"A year ago I wondered if I was ever going to get another job," Linda Piper told HR Dive. "I got really lucky."
Piper took a seven-year hiatus from the workforce and now works for Johnson & Johnson in customer connectivity operations management. She is a "Re-Igniter," which means she arrived through the company's STEM, manufacturing and design returnship program.
Creating something 'special'
Johnson & Johnson launched the Re-Ignite program in 2017, realizing that for those who opt out of the workforce to raise children or serve in the miliary, for example, rejoining was a challenge. For mothers in STEM careers, 43% leave to raise their first child; only 23% of fathers do.
It began with a pilot of three candidates. When all three were eventually hired, "we realized this was pretty special," Liz Markus, the program's director told HR Dive. "It championed our progressive workplace policies," she said, and it furthers a company mission to see value in all walks of life.
In just a few short years, Re-Ignite has achieved a global reach. The program has expanded to 11 locations in four countries, including Ireland, Mexico and Puerto Rico. By the end of 2019, 40 returnees will be in the program or hired. The program boasts a 100% returnee-to-employee conversion rate.
Notably, it's not just for former Johnson & Johnson employees returning to the fold.

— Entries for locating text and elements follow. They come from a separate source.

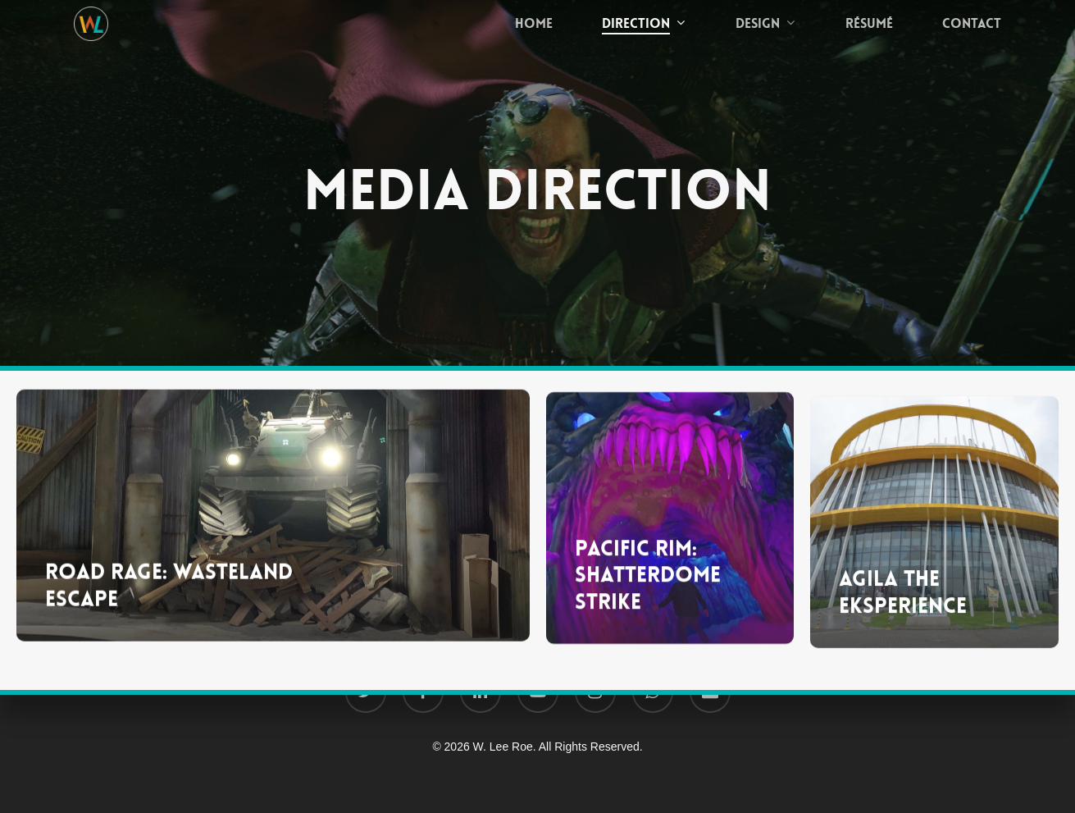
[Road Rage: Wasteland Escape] (273, 527)
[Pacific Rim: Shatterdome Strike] (670, 536)
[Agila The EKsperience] (934, 549)
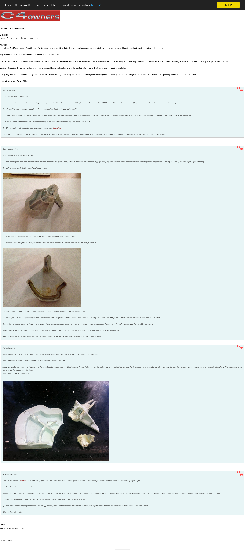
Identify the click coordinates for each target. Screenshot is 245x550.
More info (96, 5)
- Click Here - (57, 128)
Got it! (228, 5)
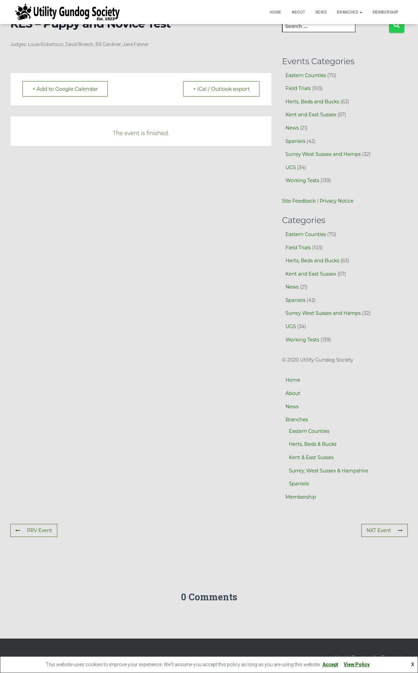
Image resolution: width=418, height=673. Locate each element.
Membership (385, 12)
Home (275, 12)
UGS (290, 167)
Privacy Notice (336, 201)
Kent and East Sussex (310, 115)
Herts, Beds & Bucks (313, 444)
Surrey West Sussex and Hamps (323, 154)
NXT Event (385, 530)
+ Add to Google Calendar (65, 89)
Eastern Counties (305, 75)
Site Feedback (299, 201)
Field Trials (298, 88)
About (298, 12)
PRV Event (33, 530)
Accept (330, 664)
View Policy (357, 664)
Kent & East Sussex (311, 457)
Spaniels (295, 141)
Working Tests (302, 180)
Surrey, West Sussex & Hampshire (328, 471)
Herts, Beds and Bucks (312, 102)
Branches (349, 12)
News (321, 12)
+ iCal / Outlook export (221, 89)
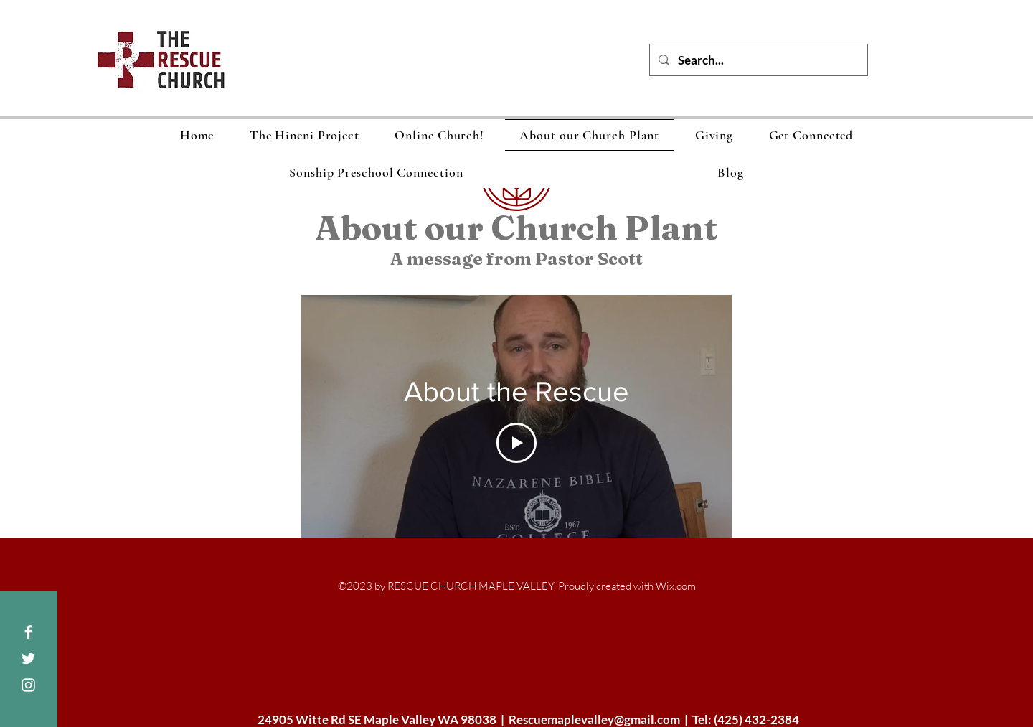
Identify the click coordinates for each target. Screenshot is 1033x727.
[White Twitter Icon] (28, 658)
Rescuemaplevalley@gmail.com (594, 719)
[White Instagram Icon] (28, 685)
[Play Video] (516, 443)
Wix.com (676, 586)
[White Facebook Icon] (28, 632)
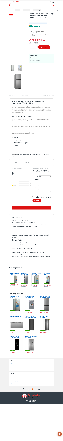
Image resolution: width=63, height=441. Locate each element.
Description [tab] (12, 95)
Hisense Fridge (37, 10)
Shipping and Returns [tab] (48, 95)
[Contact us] (60, 434)
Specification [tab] (24, 95)
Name (34, 187)
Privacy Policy (13, 383)
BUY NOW (45, 47)
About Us (12, 375)
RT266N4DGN (18, 156)
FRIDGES (17, 10)
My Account (13, 362)
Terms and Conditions (15, 381)
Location (12, 377)
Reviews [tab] (35, 95)
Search (52, 4)
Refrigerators (26, 10)
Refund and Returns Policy (16, 368)
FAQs (12, 366)
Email (34, 191)
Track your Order (14, 364)
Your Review (35, 179)
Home (10, 10)
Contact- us (13, 379)
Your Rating (35, 176)
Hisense (27, 162)
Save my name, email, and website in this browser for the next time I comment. (43, 196)
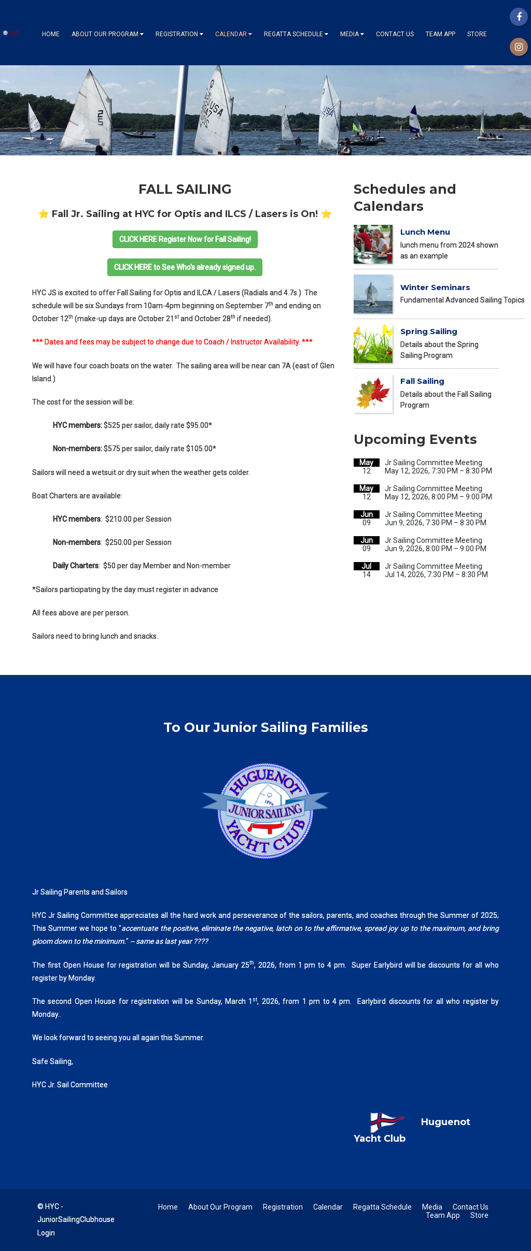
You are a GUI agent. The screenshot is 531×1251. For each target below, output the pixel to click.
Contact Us (395, 34)
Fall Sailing (422, 381)
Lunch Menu (425, 232)
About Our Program (108, 34)
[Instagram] (519, 47)
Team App (440, 34)
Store (477, 34)
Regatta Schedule (296, 34)
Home (51, 34)
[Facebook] (519, 17)
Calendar (233, 34)
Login (46, 1233)
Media (352, 34)
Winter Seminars (435, 287)
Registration (179, 34)
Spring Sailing (428, 331)
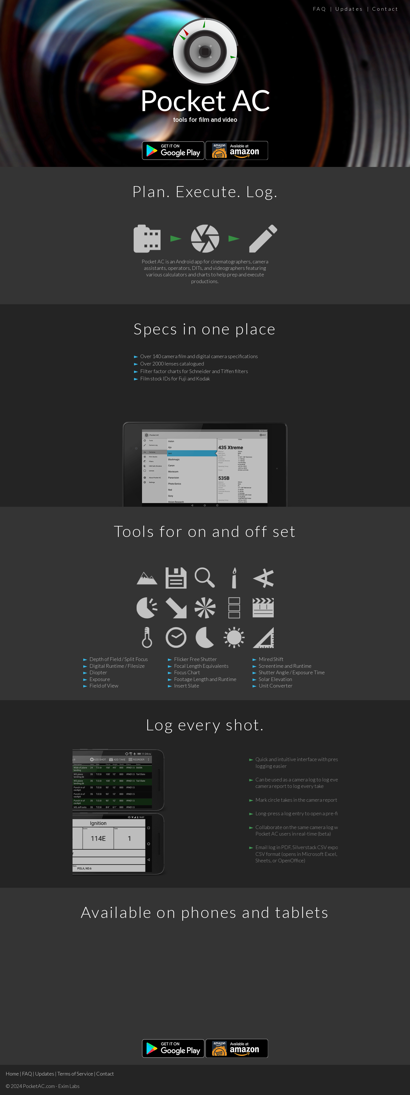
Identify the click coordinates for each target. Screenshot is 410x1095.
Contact (385, 9)
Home (12, 1073)
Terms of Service (75, 1073)
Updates (349, 9)
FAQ (320, 9)
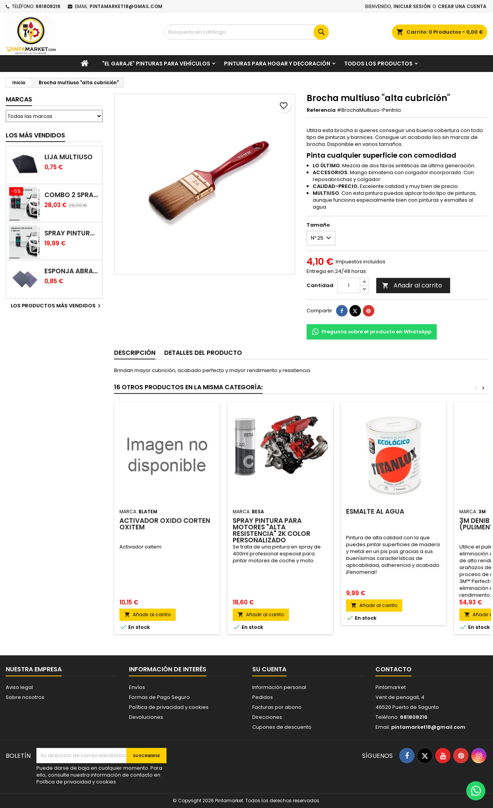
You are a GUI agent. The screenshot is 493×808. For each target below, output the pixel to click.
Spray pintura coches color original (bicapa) (71, 233)
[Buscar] (246, 32)
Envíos (137, 687)
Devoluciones (146, 717)
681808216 (48, 6)
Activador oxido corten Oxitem (164, 524)
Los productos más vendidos (57, 305)
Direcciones (267, 717)
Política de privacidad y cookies (169, 707)
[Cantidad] (348, 285)
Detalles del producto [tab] (203, 352)
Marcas (19, 99)
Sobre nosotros (25, 697)
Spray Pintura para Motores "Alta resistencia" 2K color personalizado (271, 530)
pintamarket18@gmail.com (126, 6)
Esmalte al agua (375, 511)
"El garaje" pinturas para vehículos (156, 63)
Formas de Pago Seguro (159, 697)
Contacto (393, 669)
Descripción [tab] (134, 352)
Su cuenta (269, 669)
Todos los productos (378, 63)
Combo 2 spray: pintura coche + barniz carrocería (71, 195)
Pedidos (262, 697)
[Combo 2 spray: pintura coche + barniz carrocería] (25, 192)
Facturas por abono (277, 707)
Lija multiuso (68, 157)
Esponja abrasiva (71, 271)
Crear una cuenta (462, 6)
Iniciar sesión (412, 6)
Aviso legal (19, 687)
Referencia (321, 110)
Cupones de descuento (282, 727)
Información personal (279, 687)
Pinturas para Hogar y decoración (277, 63)
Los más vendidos (35, 135)
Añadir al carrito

While roughly 10% fit that definition, the other 90% come from elsewhere, Markus said. "Anyone who’s had a career break is welcome to apply." The skill areas vary as well. "Some returners are in the R&D space," said Markus; "others are in IT, engineers, process technicians and more."
And rather than bring returners into a separate training program, Re-Ignite is an immersive program. "We’re focused on returners demonstrating success through projects," said Markus. "We don’t want them to be taken out of the role to do training." They’re immersed and part of the team from day one, she added, and they have access to "buddies" for extra assistance.
Re-Ignite may still be in its infancy, but Markus said it has an army of passionate and dedicated employees: "As we see it growing and awareness is spreading, hiring managers are coming to me to participate. It’s a great fit for how we do business."
It appears to be a great fit for employees, too. "It’s about being agile and doing what’s right for the hiring manager and the returner," Markus continued. "We’re getting great hires for [Johnson & Johnson] and helping people get back to work."
Piper agreed that both parties seem to be deriving significant benefit. The company, she said, "has given me an opportunity to take the hardship I was experiencing and turn it into success for myself and others."